--- MATERIAL ---
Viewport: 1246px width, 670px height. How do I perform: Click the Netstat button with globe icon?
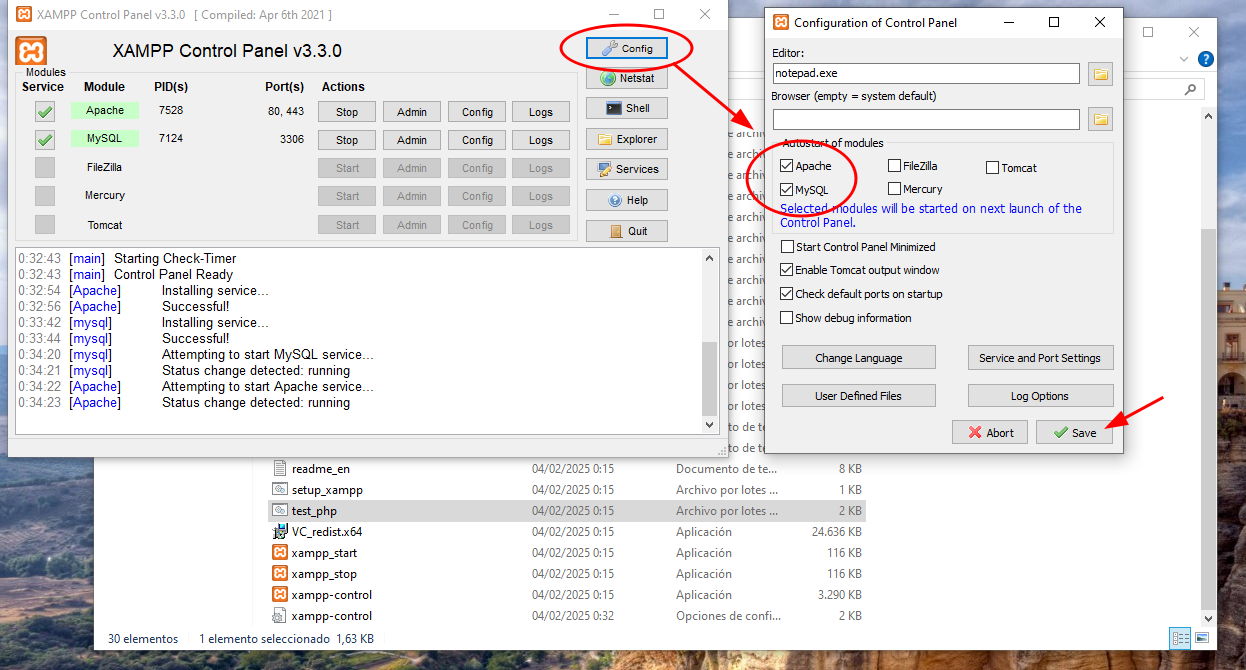[x=626, y=78]
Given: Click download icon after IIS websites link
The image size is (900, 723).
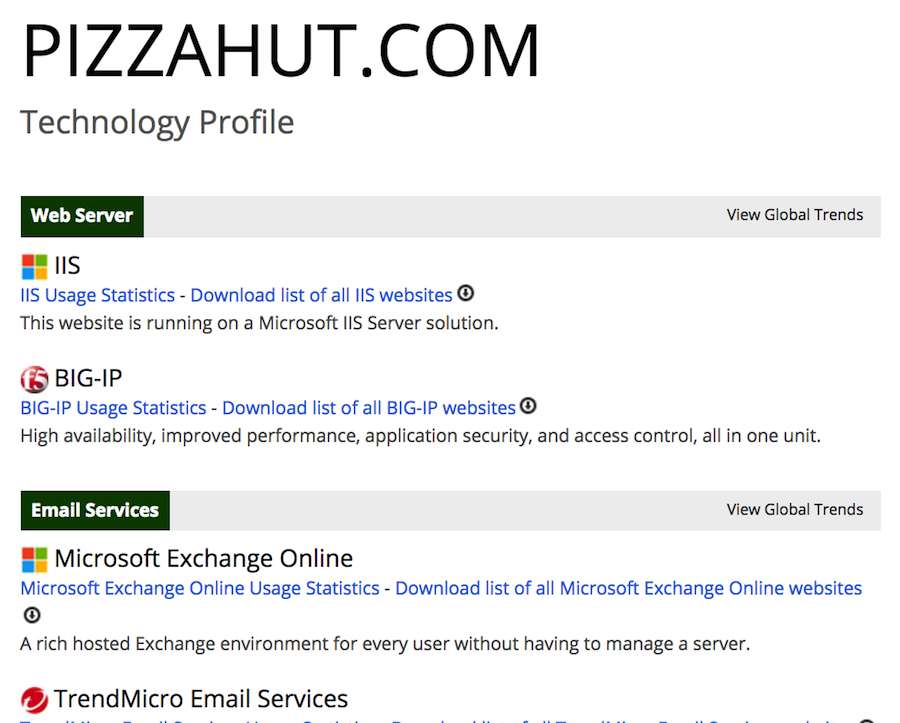Looking at the screenshot, I should 465,294.
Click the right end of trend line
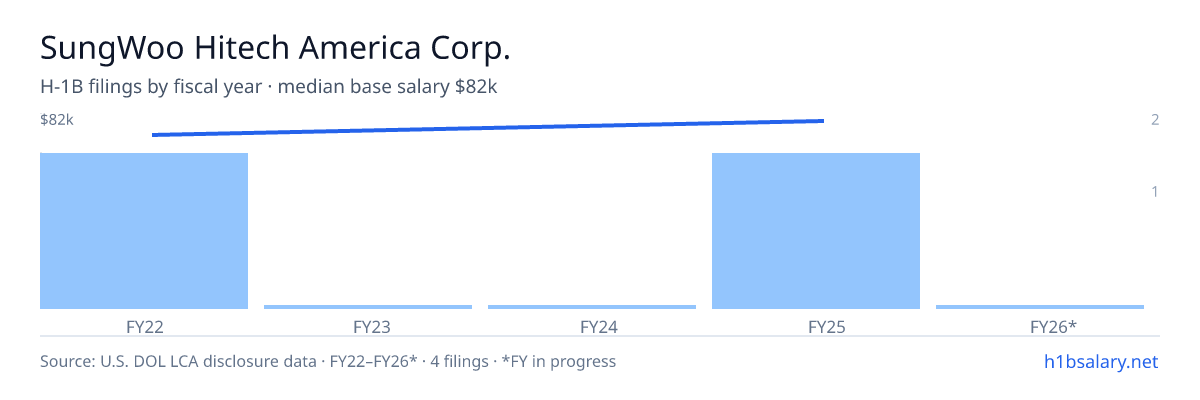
---
**AIM**
Pull out every line of the records above that contains the word "Click", and list those lines in their original order.

**WRITTEN RESPONSE**
Viewport: 1246px width, 670px height. How do I perform: Click the Netstat button with globe icon?
Given: Click download icon after IIS websites link
Click the right end of trend line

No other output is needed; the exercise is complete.